PMCID: PMC12919621  PMID: 41726438

Abstract

We present an embedding-based retrieval system that automatically directs physician clinical questions to the most relevant specialist-curated question template, which is necessary for the specialist to provide a clinically relevant response. The system utilizes MPNet, a transformer-based model, to generate dense vector representations of both clinical queries and 24 predefined clinical templates. Given a clinical question, the system computes cosine similarity between the query and template embeddings to retrieve the most relevant matches. When validated against real-world, retrospective eConsults across five specialties, the system accurately identified the most relevant template in 87% of cases (success@1) and included it in the top three results 99% of the time (success@3). Automating specialty selection and clinical question referrals reduces the administrative burden on physicians, minimizes care delivery delays, and improves specialist responses by providing proper context.

Introduction

Specialty referral management remains a persistent challenge in healthcare systems worldwide. Studies indicate that approximately 7.8% to 22 % of referrals are “clinically inappropriate,” equating to an average of 42 mismatched patients per specialist per year and totaling 19.7 million inappropriate referrals annually in the United States15. These misdirected referrals can lead to significant treatment delays, adversely affecting patient outcomes6. Such delays can also exacerbate medical conditions, leading to more severe health issues and increased healthcare costs.

Several studies have addressed this issue and proposed solutions to improve the referral process. For instance, Ramelson et al. demonstrated that implementing an enhanced referral management system within an electronic health record (EHR) can significantly improve the efficiency and completion rates of referrals, particularly for in-network referrals7. In pediatric care, O’Dwyer et al. examined the impact of eConsult technology on specialty referral efficiency. Their findings indicated that refining referral management systems and integrating eConsult solutions into existing clinical workflows could significantly improve the timeliness and quality of specialty care, particularly in under-resourced settings8.Current referral management relies heavily on manually curated pathways and guidelines that quickly become outdated as clinical evidence and institutional practices evolve. A survival analysis of clinical guidelines in the Spanish National Health System revealed that approximately 22.1% of recommendations became outdated within four years, with 92% remaining valid after one year, decreasing to 77.8% after four years9.
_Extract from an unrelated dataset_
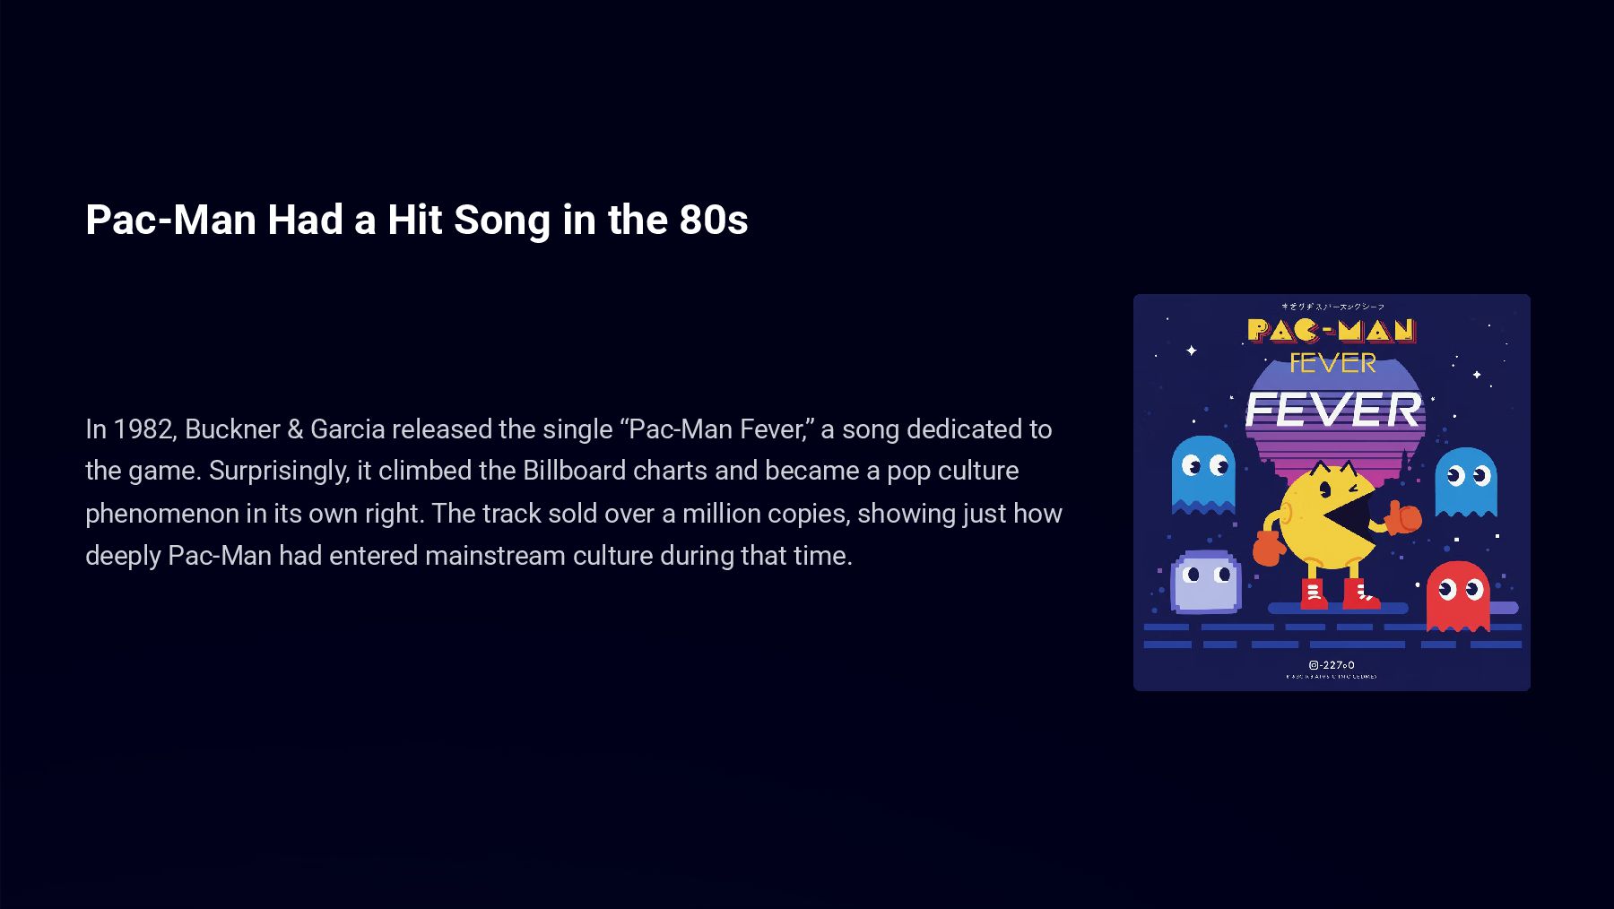The image size is (1614, 909).
Task: Click the word "1982" in the paragraph
Action: [x=143, y=429]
Early attempts to automate specialty selection relied on regular expressions (regex) to identify key terms in referral text10,11. While regex is effective for recognizing predefined patterns—such as structured medical codes or specific trigger phrases—it lacks the flexibility to understand clinical context, leading to high false-positive rates. Villena et al. evaluated a regex-based system for specialty triage in the Chilean public healthcare system and reported a Mean Average Precision (MAP) score of 0.63 at the subcategory level and 0.83 at the category level10. Natural Language Processing (NLP) models improve upon regular expressions by recognizing entities based on language patterns and context, making them more versatile in identifying data types12,13. Unlike regex-based approaches, which rely on rigid pattern-matching rules, NLP models leverage machine learning techniques to extract meaningful relationships from unstructured text. However, automating specialty selection using NLP presents significant challenges due to the inherent complexity and variability of clinical language, which makes it difficult for NLP models to accurately interpret and categorize information14,15. Traditional classification methods often fail to accurately connect clinical questions with the right medical specialties, leading to misclassifications that delay care and waste resources. Moreover, variations in documentation practices across healthcare institutions hinder the development of standardized NLP solutions for specialty selection, resulting in the limited effectiveness of these approaches in different clinical settings16.
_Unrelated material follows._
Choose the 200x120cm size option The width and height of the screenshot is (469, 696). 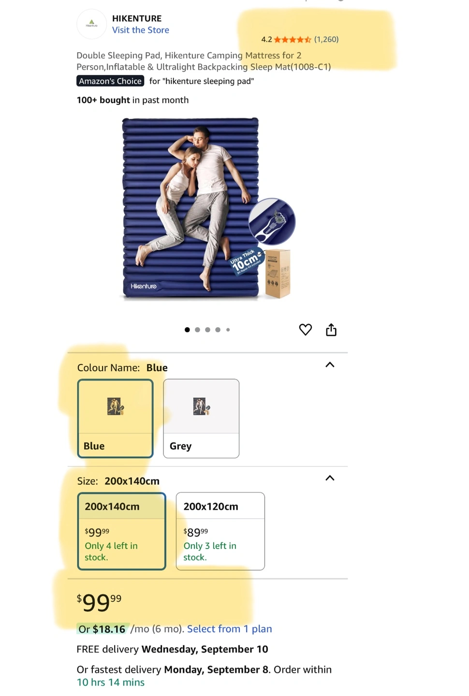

To overcome the limitations of rule-based and traditional NLP approaches, Large Language Models (LLMs) such as GPT-based models are capable of deep semantic understanding and can generate context-aware predictions based on large-scale medical corpora17. One promising approach to further improve LLM-driven specialty selection is Retrieval-Augmented Generation (RAG)18,19. RAG combines the language understanding capabilities of LLMs with real-time retrieval of relevant institutional knowledge, allowing models to ground their decisions in up-to-date referral guidelines, specialty descriptions, and clinical best practices.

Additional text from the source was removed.